Cloud group revenue was $6.9 billion, up 14 percent, with operating income of $2.1 billion, up 20 percent. The growth came almost entirely from server products and cloud services, which in aggregate grew by 17 percent, or $0.8 billion. Revenue from Azure was up 90 percent, and compute usage more than doubled year on year. Server products grew by a more modest 2 percent. The number of Enterprise Mobility users grew 68 percent, to 55 million.

In the More Personal Computing group, revenue was down less than 1 percent, at $9.4 billion, with operating income up 26 percent to $2.6 billion. Phone revenue dropped to essentially zero, hurting revenue by 3 percent, but this was substantially offset by growth in both search and Surface revenue. Surface revenue was up 12 percent or $0.1 billion, taking it back over the $1 billion a quarter mark, and search revenue was up 15 percent. Xbox Live has 53 million monthly active users; up 6 million from last year, but flat sequentially.

Windows OEM Pro revenue was up 7 percent; non-Pro down 1 percent. The Pro revenue outpaced the commercial PC market; the non-Pro was in line with the consumer PC market. Windows Commercial and cloud revenue rose 7 percent on the back of subscription revenue growth.

Microsoft continues to talk about its commercial cloud annualized run rate, and it now exceeds $20 billion. Seven quarters ago it was just under $10 billion, so it has more than doubled in just under two years. This run rate, decried by former CEO Steve Ballmer as "bullshit" in 2015, continues to obfuscate the relative strengths of Office 365, Dynamics 365, and Azure.

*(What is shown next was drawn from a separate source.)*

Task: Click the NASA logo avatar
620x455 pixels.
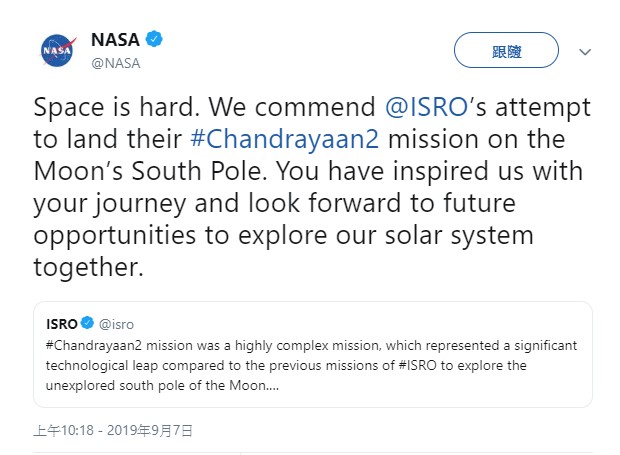Action: pyautogui.click(x=56, y=51)
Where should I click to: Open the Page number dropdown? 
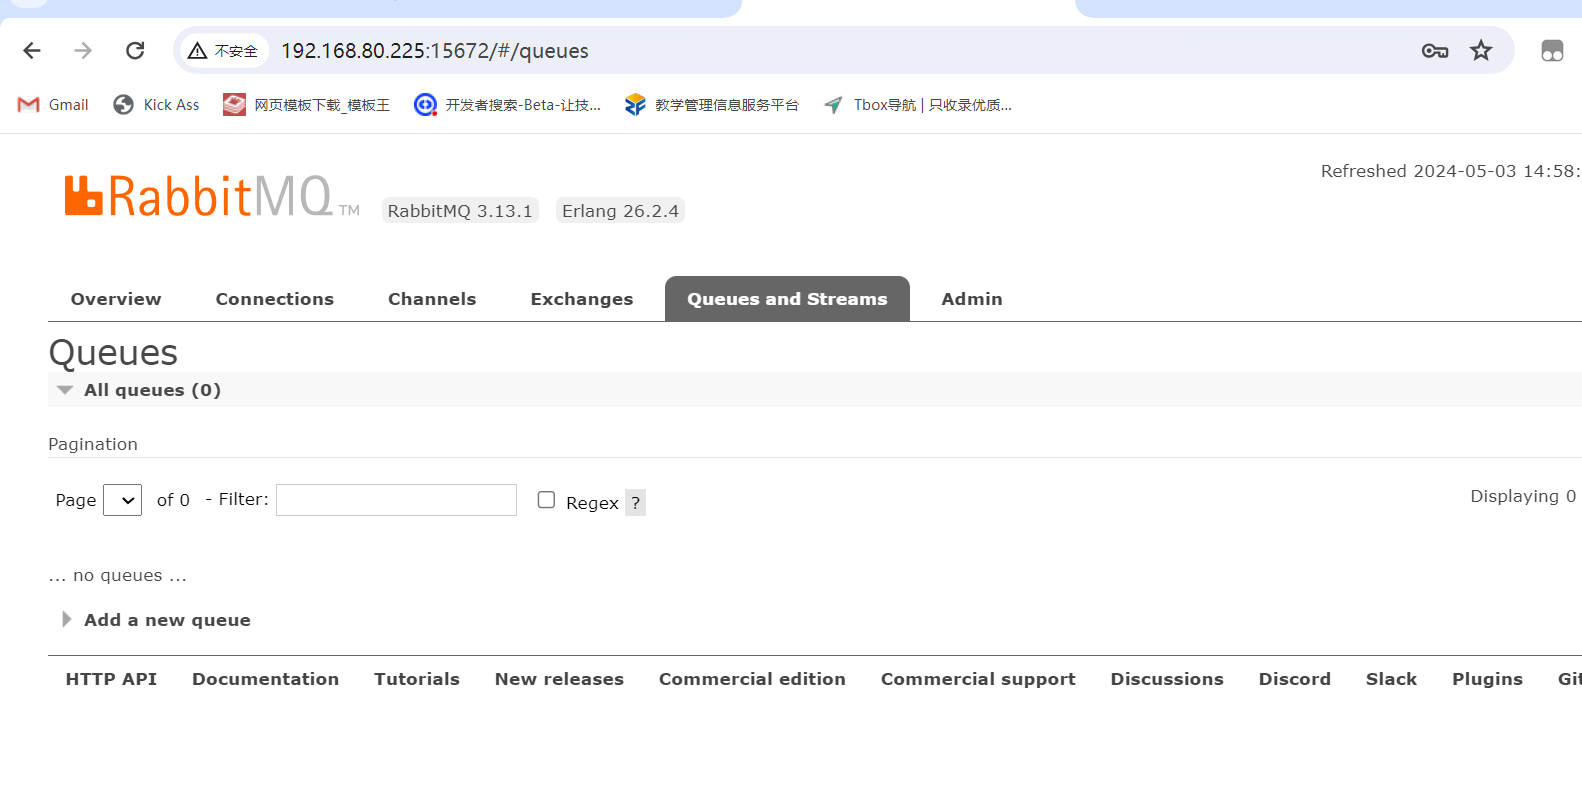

Surface Laptop and the 2017 Surface Pro both had their first full quarter of availability. The Surface line-up was already starting to look a little long in the tooth a year ago—they continued to use Intel's Skylake chips, while that same quarter saw the release of Kaby Lake processors. Surface Laptop should in principle give greater market reach, appealing to a range of customers not interested in the Surface Pro tablet. Surface Pro's upgrade was very modest but compelling for artists, and its Kaby Lake processor made it attractive particularly for those using the Surface Pro 3 or older. And yet, while revenue was up on the back of these products, it perhaps wasn't as much up as one might have expected.